=== What you have to do ===
Can you pull out each line of the data below that includes the word "computer"?

=== Records contained in a dataset ===
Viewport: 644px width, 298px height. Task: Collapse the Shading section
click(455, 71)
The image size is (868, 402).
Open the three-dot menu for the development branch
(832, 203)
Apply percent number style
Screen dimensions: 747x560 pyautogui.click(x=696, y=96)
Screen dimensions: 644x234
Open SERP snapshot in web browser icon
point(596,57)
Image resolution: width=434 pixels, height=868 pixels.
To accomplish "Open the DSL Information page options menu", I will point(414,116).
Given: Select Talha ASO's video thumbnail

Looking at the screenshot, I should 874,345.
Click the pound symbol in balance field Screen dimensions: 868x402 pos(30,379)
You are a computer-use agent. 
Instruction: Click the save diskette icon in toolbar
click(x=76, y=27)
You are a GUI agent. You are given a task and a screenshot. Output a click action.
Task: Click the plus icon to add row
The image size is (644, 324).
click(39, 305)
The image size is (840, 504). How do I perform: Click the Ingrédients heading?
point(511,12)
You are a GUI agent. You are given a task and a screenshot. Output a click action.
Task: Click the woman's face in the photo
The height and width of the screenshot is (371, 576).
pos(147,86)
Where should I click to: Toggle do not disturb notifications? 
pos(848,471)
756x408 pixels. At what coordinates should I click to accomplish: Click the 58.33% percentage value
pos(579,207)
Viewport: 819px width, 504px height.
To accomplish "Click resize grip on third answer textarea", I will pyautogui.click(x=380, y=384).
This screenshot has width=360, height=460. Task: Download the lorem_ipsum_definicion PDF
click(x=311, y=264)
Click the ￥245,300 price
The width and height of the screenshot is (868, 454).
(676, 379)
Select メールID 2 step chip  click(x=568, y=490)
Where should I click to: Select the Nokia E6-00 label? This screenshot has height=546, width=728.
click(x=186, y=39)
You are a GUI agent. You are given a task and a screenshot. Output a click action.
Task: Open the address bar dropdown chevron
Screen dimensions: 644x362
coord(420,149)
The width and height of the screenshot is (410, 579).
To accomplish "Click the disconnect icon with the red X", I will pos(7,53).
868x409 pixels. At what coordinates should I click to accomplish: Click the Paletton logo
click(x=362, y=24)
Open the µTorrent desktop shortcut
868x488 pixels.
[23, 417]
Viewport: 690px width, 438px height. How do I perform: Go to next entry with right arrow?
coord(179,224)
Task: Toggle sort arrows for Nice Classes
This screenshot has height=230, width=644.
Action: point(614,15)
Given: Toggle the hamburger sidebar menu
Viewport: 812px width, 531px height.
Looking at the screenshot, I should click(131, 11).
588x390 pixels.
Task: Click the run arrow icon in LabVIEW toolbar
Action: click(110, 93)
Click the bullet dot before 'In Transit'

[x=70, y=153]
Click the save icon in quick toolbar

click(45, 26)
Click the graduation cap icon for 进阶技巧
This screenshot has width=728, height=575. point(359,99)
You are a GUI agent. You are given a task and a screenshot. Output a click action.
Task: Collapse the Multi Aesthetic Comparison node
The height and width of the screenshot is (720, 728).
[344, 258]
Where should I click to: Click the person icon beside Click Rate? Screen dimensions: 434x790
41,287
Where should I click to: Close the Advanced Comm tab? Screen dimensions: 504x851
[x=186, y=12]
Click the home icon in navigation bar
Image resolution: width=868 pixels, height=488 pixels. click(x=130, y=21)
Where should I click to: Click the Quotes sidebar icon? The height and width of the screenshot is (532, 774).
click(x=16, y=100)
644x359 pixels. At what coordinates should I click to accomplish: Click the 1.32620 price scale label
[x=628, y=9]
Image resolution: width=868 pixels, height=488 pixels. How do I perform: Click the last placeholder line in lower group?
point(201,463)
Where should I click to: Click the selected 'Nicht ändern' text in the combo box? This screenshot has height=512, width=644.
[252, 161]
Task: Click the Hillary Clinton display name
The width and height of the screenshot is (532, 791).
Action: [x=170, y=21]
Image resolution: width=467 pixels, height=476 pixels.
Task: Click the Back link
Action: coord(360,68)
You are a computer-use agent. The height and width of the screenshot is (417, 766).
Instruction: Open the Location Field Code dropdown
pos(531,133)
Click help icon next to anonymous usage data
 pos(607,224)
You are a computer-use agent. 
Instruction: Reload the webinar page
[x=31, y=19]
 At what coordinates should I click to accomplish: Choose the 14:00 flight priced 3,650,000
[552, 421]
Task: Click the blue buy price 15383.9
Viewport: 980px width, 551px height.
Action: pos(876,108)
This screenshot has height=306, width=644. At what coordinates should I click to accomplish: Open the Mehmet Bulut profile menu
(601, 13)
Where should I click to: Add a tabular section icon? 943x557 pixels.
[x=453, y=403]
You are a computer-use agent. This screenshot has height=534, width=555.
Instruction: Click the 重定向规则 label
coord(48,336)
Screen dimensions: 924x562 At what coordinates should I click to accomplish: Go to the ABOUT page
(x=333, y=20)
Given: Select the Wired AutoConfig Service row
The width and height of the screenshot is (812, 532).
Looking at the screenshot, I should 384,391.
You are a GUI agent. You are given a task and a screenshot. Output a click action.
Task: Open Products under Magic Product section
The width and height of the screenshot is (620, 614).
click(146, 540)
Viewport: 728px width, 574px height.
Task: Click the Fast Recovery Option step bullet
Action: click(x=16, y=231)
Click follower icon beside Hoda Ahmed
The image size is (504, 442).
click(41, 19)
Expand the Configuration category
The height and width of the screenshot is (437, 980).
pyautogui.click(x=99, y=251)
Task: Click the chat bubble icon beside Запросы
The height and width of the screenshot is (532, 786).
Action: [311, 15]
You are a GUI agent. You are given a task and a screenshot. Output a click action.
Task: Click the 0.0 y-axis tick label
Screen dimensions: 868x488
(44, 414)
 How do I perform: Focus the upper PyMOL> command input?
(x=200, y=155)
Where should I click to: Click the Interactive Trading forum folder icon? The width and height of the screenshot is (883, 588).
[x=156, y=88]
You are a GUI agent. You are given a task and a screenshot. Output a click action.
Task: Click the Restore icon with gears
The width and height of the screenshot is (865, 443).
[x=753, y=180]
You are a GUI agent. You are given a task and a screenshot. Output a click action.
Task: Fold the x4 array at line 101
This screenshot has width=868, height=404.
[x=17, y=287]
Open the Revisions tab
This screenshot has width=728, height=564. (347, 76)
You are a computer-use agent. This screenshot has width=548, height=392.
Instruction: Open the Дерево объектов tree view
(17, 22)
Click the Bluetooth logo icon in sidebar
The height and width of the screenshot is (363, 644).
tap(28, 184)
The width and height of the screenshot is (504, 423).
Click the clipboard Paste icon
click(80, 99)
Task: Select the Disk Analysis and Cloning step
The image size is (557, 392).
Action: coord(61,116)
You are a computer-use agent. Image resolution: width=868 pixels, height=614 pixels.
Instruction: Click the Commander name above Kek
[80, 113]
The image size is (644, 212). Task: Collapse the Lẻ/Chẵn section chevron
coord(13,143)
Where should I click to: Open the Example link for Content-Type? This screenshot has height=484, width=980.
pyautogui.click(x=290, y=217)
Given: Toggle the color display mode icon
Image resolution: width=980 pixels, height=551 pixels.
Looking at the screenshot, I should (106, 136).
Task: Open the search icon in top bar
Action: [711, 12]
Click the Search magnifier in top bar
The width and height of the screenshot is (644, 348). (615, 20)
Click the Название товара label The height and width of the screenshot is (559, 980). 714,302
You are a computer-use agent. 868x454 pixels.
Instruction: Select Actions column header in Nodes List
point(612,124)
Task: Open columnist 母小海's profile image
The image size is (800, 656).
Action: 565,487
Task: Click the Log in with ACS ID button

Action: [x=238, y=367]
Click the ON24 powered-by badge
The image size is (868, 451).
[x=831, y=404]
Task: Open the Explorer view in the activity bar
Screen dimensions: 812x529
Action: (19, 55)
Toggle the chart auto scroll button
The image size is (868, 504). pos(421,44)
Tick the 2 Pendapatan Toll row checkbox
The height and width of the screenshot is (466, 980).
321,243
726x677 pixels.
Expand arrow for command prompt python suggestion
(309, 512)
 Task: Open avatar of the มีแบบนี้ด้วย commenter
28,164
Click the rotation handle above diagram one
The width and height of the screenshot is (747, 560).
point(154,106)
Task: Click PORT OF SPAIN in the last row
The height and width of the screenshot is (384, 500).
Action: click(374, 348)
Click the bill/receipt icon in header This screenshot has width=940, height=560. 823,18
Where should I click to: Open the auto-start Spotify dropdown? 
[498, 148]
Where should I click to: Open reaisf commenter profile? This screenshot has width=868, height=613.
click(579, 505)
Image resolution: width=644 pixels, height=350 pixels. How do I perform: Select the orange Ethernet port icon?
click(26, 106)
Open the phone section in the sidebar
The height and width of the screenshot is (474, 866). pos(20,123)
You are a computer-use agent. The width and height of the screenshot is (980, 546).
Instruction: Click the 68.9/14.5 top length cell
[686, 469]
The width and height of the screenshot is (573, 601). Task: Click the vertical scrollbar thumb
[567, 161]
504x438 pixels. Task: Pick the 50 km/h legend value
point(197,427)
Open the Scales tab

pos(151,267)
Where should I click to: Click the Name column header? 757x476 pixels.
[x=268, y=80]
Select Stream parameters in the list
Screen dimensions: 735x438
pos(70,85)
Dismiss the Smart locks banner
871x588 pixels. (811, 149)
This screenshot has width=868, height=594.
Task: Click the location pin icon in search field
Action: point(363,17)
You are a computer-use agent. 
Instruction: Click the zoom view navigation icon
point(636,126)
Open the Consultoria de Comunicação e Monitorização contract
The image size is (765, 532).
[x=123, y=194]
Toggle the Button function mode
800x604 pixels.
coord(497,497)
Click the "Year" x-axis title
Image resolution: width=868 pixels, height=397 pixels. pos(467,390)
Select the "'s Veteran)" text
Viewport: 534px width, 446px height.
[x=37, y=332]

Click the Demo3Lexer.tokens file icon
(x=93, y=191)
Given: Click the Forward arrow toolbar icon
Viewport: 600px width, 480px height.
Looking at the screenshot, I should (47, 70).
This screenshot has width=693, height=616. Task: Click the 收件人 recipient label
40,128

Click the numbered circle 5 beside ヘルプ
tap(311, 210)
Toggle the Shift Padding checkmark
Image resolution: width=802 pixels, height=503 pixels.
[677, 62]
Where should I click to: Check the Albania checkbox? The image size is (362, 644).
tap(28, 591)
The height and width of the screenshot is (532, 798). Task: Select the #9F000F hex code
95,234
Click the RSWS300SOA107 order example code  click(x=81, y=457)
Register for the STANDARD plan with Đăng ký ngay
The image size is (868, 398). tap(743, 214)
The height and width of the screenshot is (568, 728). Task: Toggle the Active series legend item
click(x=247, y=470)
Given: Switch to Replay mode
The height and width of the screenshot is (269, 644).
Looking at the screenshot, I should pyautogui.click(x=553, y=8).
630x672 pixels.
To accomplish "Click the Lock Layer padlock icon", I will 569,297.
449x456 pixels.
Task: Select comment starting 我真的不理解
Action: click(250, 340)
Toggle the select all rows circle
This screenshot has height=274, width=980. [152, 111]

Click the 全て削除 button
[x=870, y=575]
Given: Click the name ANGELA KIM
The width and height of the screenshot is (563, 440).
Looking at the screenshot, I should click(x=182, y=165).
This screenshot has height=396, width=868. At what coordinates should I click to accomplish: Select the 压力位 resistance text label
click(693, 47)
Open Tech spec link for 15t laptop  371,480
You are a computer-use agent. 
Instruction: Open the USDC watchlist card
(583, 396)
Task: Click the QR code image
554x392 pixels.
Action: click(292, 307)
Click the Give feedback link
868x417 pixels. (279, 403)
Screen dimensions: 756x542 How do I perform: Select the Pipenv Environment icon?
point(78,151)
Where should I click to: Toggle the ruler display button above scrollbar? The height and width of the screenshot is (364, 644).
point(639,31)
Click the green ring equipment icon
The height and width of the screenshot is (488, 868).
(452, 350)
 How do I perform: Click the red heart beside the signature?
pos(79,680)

=== Exercise solution ===
You are a computer-use agent. 
You are a computer-use agent. The height and width of the screenshot is (417, 766).
You are a computer-use agent. 
You are a computer-use agent. This screenshot has height=534, width=555.
You are a computer-use agent. This screenshot has width=548, height=392.
You are a computer-use agent. Image resolution: width=868 pixels, height=614 pixels.
You are a computer-use agent. 868x454 pixels.
You are a computer-use agent. The width and height of the screenshot is (980, 546).
You are a computer-use agent. 
You are a computer-use agent. 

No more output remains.